[Items from a data source]
━━━━━━━━━━

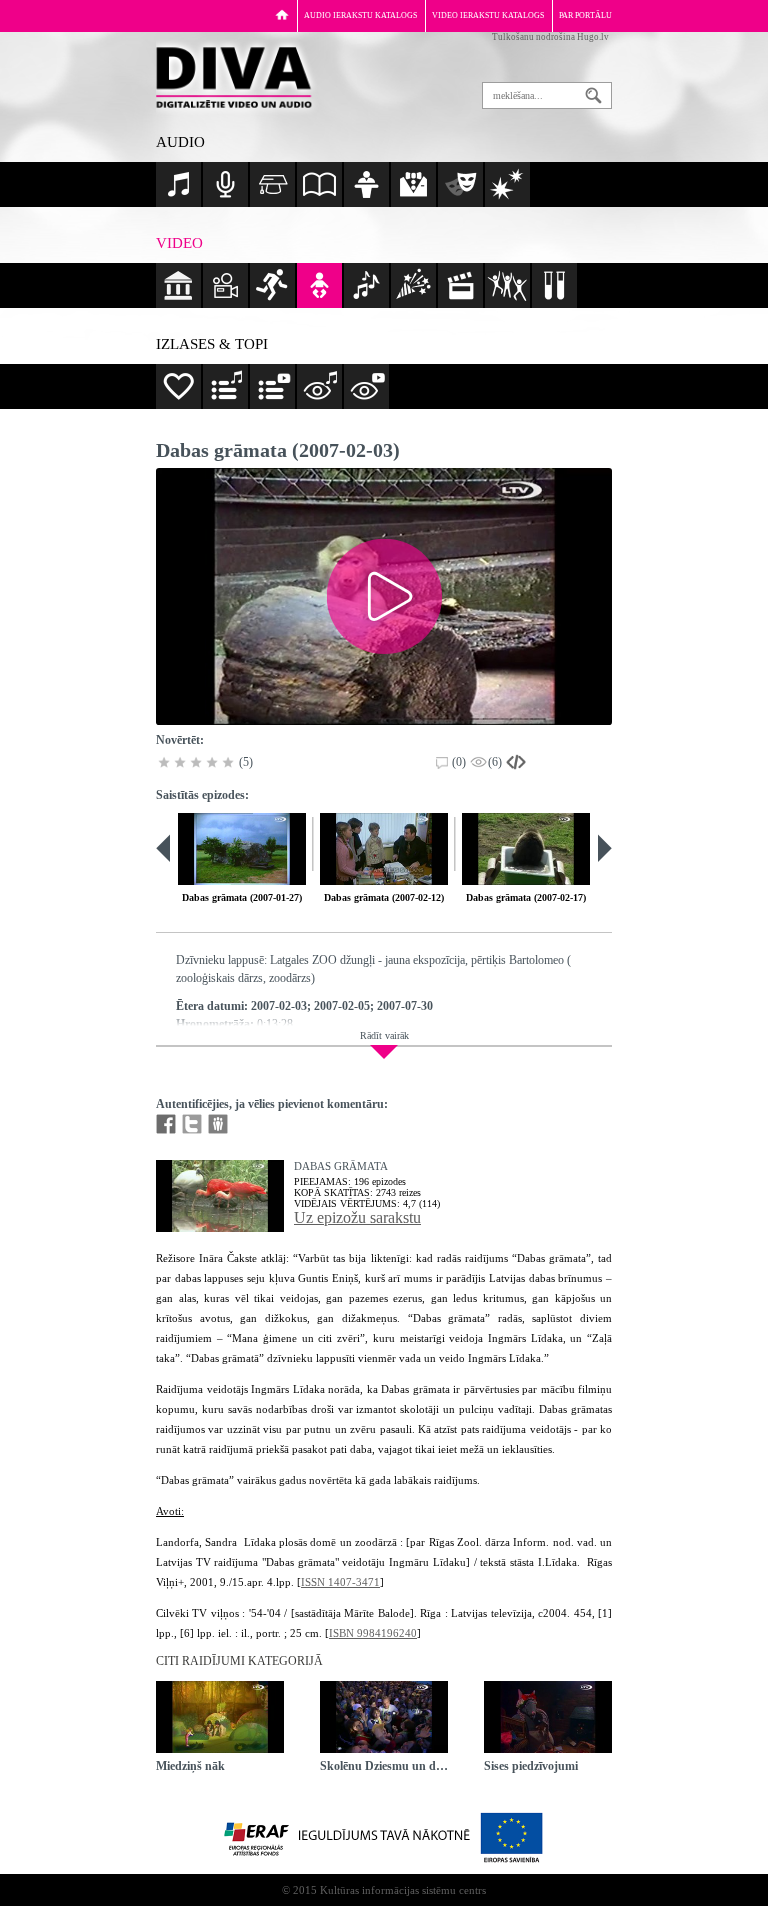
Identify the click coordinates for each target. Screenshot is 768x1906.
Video (179, 243)
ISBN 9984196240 (373, 1633)
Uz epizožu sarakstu (357, 1217)
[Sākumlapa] (282, 14)
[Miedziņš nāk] (220, 1717)
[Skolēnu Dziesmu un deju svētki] (384, 1717)
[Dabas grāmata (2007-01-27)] (242, 849)
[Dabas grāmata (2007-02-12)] (384, 849)
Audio (180, 142)
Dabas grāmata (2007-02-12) (384, 897)
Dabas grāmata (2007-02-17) (526, 897)
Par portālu (585, 15)
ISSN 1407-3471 (340, 1582)
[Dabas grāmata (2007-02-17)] (526, 849)
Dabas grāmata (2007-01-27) (242, 897)
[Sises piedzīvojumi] (548, 1717)
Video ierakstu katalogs (488, 15)
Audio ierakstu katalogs (360, 15)
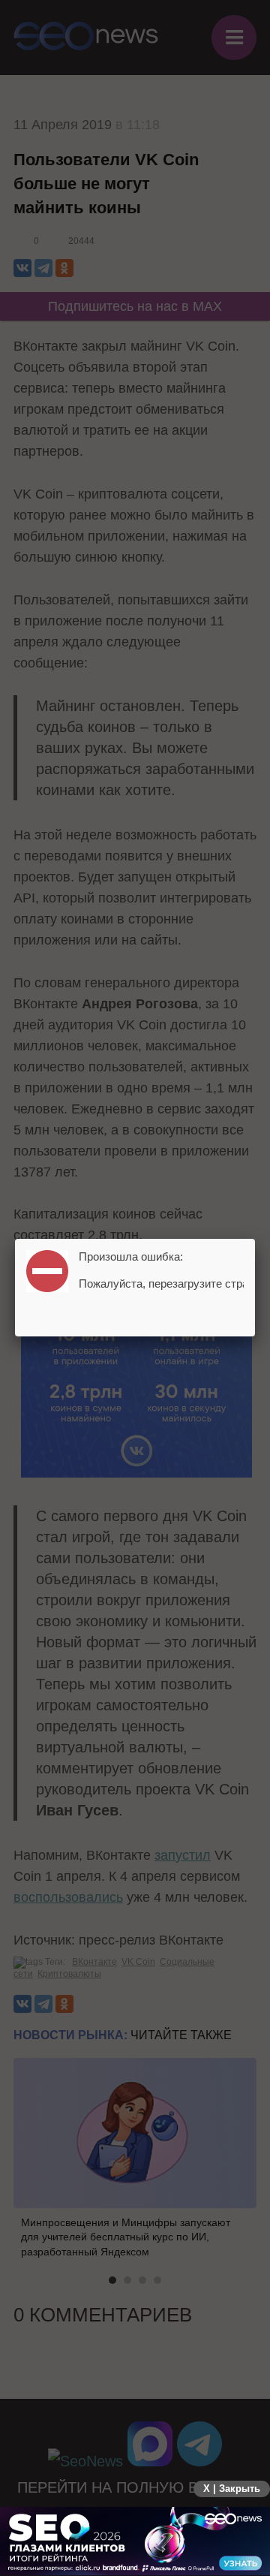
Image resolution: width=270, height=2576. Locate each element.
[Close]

━━━━━━━━━━

**Problem to work on**
Repeat all entries exactly, pictures excluded.

**Your response**
Identify the click coordinates for each target. Screenshot is 768x1906.
Video (179, 243)
ISBN 9984196240 (373, 1633)
Uz epizožu sarakstu (357, 1217)
[Sākumlapa] (282, 14)
[Miedziņš nāk] (220, 1717)
[Skolēnu Dziesmu un deju svētki] (384, 1717)
[Dabas grāmata (2007-01-27)] (242, 849)
[Dabas grāmata (2007-02-12)] (384, 849)
Audio (180, 142)
Dabas grāmata (2007-02-12) (384, 897)
Dabas grāmata (2007-02-17) (526, 897)
Par portālu (585, 15)
ISSN 1407-3471 (340, 1582)
[Dabas grāmata (2007-02-17)] (526, 849)
Dabas grāmata (2007-01-27) (242, 897)
[Sises piedzīvojumi] (548, 1717)
Video ierakstu katalogs (488, 15)
Audio ierakstu katalogs (360, 15)
Image resolution: width=270, height=2576. Locate each element.
[Close]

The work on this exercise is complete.